_GIVEN TEXT:_
###

# DTG-HM1-C Vs. TEXJET



## hikaru77 (May 1, 2009)

Hi, Im from Spain and Im thinking to buy a printer.
Actually I have two offers and I dont know wich is better, I need suggestions.
DTG HM1 C and TEXJET...
I hear much about DTG, but the problem is that DTG is 5000 € (Euros) more expensive.
Somebody have a TEXJET printer and can tell me how it work?
Thanks 









*Vs.*


----------



## corakes (Nov 15, 2007)

I have a G-Jet/TEX-JET. Bought it in December 2007.
No problems here. Still happy with it. We bought it
because back then it had the biggest printing area.
40x60cm. We use the Dupont ink with it - like most printers do. We have very good support - very important !!! 
Susan


----------



## zoom_monster (Sep 20, 2006)

It's not the printer. It's the service. Who can you buy from that will take care of you (ink, Repairs, Training)?


----------



## hikaru77 (May 1, 2009)

zoom_monster said:


> It's not the printer. It's the service. Who can you buy from that will take care of you (ink, Repairs, Training)?


Yes, they will take care of all it, but I'm still undecided between these two machines:


----------



## sunnydayz (Jun 22, 2007)

I would think another thing to take into consideration is the cost of consumables. Since it appears the Tex jet uses cartridges and the hm1 C I believe uses a bulk ink system, there might be quite a difference in your ink costs. Just something else to take into consideration. Also I believe the HM1 C has the wims circulation system, does the Tex jet have anyway that it mixes the white ink? This can make a big difference in maintenance on the machine.


----------



## hikaru77 (May 1, 2009)

sunnydayz said:


> I would think another thing to take into consideration is the cost of consumables. Since it appears the Tex jet uses cartridges and the hm1 C I believe uses a bulk ink system, there might be quite a difference in your ink costs. Just something else to take into consideration. Also I believe the HM1 C has the wims circulation system, does the Tex jet have anyway that it mixes the white ink? This can make a big difference in maintenance on the machine.


 
I dont know much about the system, I know the TEXJET use refillable cartridges.
The price I have in Spain for the consumables is:

For DTG HM1
White 1 Litre: 365,40 € (euros)

###

_SUPPLIED INFORMATION:_
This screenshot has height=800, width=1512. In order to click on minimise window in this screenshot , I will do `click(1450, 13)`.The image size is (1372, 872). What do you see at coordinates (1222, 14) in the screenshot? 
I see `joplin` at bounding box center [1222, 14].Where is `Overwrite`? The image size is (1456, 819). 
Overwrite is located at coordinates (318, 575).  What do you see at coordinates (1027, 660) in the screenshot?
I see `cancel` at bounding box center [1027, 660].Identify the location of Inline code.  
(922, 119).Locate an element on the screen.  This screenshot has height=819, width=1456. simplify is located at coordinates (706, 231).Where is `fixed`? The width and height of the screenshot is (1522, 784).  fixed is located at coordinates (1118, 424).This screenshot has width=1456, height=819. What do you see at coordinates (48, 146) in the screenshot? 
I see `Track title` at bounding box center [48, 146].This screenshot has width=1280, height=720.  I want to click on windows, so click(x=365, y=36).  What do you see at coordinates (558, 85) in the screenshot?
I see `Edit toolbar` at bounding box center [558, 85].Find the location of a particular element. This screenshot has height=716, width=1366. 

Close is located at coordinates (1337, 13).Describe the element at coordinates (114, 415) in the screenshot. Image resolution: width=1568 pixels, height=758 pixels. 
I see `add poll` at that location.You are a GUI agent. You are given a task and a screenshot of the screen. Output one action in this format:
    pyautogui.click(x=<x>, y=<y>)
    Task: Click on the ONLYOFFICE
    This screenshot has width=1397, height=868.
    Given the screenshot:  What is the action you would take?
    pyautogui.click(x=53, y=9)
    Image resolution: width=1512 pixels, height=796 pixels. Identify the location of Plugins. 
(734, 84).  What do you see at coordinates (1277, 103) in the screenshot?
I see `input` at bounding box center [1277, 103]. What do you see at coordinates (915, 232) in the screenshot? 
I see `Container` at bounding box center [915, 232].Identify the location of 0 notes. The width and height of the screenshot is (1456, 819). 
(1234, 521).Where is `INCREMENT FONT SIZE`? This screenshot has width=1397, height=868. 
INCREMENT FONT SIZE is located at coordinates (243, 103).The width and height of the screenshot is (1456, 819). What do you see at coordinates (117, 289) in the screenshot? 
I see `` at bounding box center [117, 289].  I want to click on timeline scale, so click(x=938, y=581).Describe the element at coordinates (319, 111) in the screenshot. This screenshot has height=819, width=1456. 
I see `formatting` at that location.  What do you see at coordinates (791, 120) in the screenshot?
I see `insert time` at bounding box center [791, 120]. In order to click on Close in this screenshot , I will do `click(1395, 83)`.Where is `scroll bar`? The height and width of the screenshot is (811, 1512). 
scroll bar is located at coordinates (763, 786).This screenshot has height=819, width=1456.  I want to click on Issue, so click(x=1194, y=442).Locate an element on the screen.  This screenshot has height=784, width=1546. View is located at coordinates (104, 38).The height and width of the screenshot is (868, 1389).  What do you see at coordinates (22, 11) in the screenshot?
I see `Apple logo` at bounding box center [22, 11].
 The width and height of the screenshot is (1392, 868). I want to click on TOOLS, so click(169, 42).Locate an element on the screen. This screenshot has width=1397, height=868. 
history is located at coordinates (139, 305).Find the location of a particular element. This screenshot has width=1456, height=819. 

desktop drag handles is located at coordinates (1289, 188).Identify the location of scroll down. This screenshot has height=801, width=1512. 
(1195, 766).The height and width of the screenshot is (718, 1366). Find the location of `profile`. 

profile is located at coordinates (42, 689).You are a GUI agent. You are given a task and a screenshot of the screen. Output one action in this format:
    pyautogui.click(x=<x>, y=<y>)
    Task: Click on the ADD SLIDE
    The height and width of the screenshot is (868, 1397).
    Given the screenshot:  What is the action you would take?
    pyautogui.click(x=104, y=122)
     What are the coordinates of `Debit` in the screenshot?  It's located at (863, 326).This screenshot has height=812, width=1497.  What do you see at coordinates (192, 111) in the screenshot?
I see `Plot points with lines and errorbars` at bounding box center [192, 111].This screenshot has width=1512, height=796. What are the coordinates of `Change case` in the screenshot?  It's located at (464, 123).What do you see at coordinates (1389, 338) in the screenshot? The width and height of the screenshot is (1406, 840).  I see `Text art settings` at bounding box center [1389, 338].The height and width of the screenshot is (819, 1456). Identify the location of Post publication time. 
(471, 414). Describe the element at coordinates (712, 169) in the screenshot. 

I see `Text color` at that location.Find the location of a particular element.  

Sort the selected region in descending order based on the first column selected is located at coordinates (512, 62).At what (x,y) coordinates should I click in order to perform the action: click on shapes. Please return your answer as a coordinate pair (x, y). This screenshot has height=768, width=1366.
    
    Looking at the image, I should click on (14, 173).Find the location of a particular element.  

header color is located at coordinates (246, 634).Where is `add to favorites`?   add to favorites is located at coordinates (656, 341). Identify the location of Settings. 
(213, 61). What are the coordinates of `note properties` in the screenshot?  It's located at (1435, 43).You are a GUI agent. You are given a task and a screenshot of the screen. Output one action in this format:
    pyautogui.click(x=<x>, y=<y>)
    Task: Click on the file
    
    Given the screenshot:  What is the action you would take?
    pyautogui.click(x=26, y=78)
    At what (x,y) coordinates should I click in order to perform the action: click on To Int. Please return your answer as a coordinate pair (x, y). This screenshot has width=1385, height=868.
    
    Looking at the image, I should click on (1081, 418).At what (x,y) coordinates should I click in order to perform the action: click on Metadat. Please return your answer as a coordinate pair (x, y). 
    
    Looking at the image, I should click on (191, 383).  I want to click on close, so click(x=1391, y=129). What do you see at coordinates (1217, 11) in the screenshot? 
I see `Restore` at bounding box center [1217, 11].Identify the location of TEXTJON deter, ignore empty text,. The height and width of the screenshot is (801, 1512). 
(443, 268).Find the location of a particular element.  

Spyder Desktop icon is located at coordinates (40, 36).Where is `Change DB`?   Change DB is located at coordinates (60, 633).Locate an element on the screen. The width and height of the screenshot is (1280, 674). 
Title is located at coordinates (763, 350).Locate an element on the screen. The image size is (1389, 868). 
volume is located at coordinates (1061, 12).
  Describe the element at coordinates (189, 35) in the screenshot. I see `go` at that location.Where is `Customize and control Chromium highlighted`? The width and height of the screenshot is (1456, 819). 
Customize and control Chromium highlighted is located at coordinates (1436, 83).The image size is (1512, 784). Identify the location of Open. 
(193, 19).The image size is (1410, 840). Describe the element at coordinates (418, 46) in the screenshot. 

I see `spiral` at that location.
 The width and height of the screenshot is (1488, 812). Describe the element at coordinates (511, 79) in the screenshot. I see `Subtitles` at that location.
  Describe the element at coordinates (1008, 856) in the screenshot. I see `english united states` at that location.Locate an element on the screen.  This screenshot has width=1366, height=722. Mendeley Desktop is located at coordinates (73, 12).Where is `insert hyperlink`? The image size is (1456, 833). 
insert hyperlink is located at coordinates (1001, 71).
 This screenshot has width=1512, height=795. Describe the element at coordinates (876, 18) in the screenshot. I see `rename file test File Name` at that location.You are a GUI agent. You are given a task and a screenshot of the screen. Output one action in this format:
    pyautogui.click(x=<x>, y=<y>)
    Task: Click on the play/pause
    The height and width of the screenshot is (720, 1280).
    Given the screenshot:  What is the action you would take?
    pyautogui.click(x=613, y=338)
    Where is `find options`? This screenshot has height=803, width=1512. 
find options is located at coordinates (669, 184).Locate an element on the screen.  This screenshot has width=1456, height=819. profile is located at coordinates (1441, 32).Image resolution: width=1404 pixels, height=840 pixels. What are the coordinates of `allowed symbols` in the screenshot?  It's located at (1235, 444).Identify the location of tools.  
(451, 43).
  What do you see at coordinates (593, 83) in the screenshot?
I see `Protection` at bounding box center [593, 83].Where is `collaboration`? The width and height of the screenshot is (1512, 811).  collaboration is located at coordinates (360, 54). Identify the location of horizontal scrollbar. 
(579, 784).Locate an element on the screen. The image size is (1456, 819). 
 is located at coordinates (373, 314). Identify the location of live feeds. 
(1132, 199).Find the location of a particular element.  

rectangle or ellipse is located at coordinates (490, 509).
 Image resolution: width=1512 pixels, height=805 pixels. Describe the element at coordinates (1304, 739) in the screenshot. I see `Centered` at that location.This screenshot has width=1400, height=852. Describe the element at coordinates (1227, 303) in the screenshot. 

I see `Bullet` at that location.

###

_WHAT YOU WILL DO:_ Using the printer thread above, decide whether each statement agrees with it. Answer yes or no for each and quote the deciding words of the thread. 1. The G-Jet/TEX-JET owner bought the machine in December 2007. 2. The DTG costs less than the TEXJET. 3. The TEXJET uses refillable cartridges.

_ANSWER:_
1. Yes: "Bought it in December 2007."
2. No: "DTG is 5000 € (Euros) more expensive."
3. Yes: "I know the TEXJET use refillable cartridges."